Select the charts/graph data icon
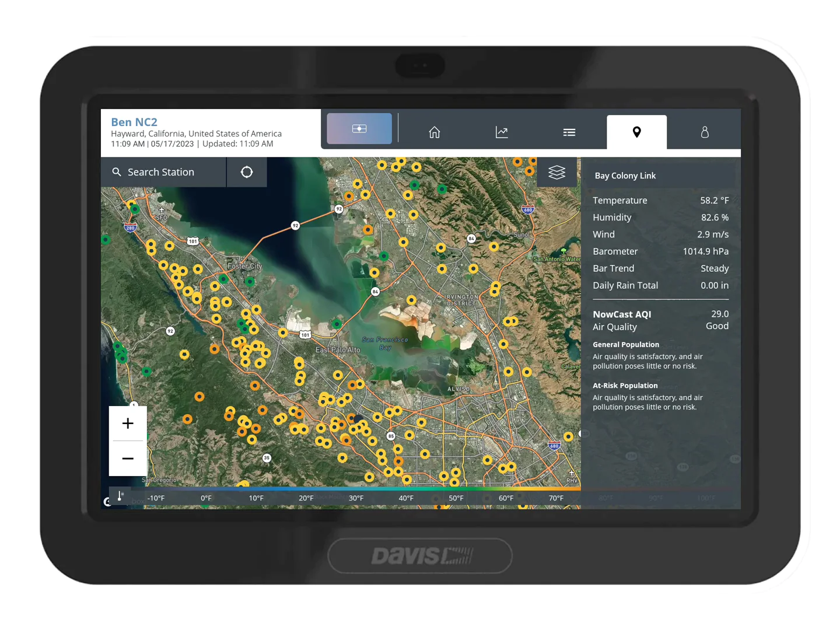Image resolution: width=840 pixels, height=630 pixels. point(502,132)
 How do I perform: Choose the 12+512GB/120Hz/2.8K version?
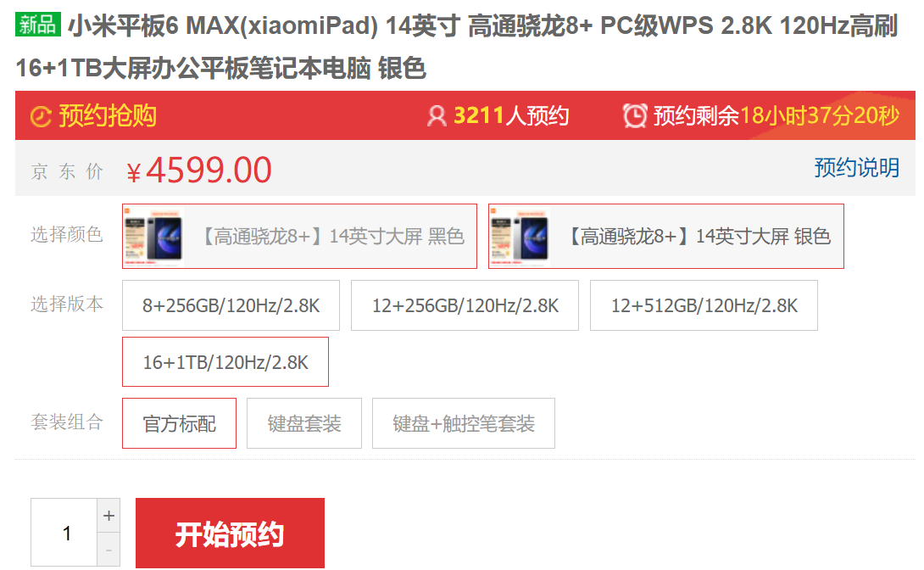pyautogui.click(x=704, y=305)
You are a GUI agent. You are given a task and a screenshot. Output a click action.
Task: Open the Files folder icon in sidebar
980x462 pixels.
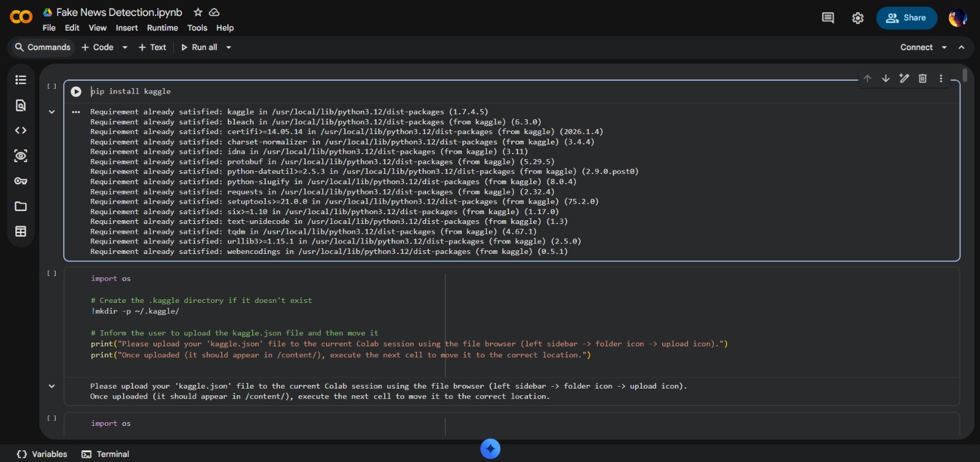(x=21, y=206)
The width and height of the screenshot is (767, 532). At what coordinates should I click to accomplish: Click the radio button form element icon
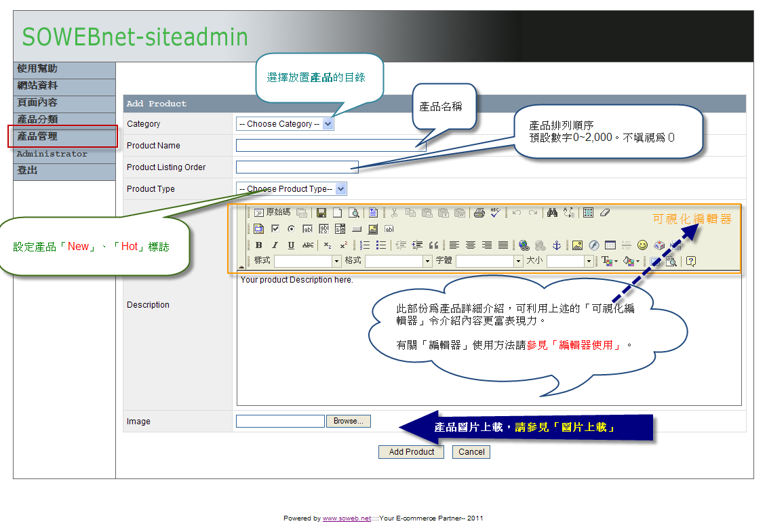click(292, 229)
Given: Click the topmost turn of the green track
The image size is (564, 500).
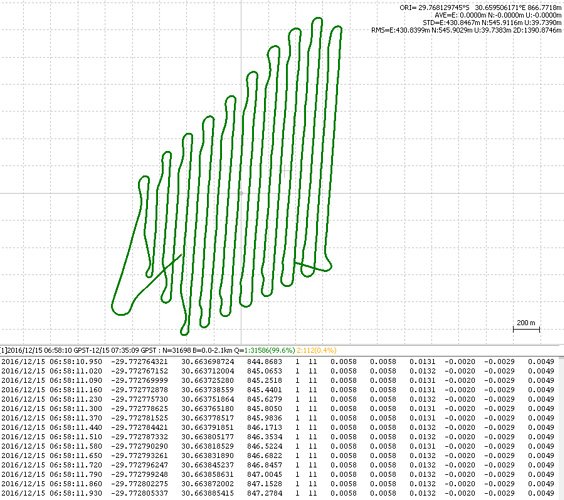Looking at the screenshot, I should pos(317,20).
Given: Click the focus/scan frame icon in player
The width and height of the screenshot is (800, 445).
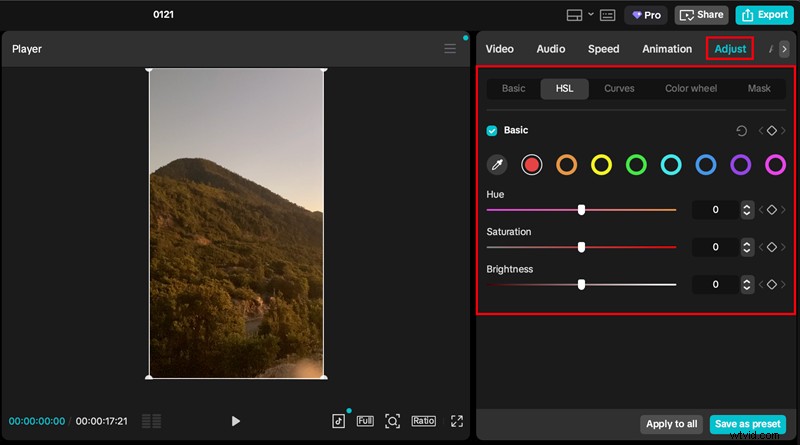Looking at the screenshot, I should click(393, 421).
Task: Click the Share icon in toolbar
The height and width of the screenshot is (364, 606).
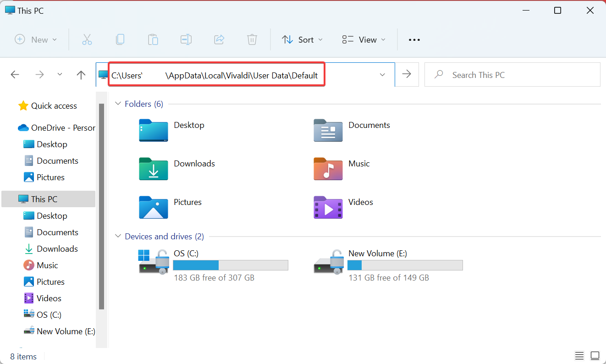Action: 219,40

____________

#### [Assignment]
Go through the listing above and quote it exactly, apart from its images.

#### [Exercise result]
Select the charts/graph data icon
Image resolution: width=840 pixels, height=630 pixels. point(502,132)
 How do I perform: Choose the 12+512GB/120Hz/2.8K version?
pyautogui.click(x=704, y=305)
You are a GUI agent. You are given a task and a screenshot. Output a click action.
Task: Open the Files folder icon in sidebar
980x462 pixels.
(x=21, y=206)
The width and height of the screenshot is (767, 532). At what coordinates should I click to accomplish: Click the radio button form element icon
click(292, 229)
Given: Click the topmost turn of the green track
The image size is (564, 500).
Looking at the screenshot, I should pos(317,20).
Given: Click the focus/scan frame icon in player
The width and height of the screenshot is (800, 445).
Looking at the screenshot, I should click(393, 421).
Task: Click the Share icon in toolbar
The height and width of the screenshot is (364, 606).
Action: 219,40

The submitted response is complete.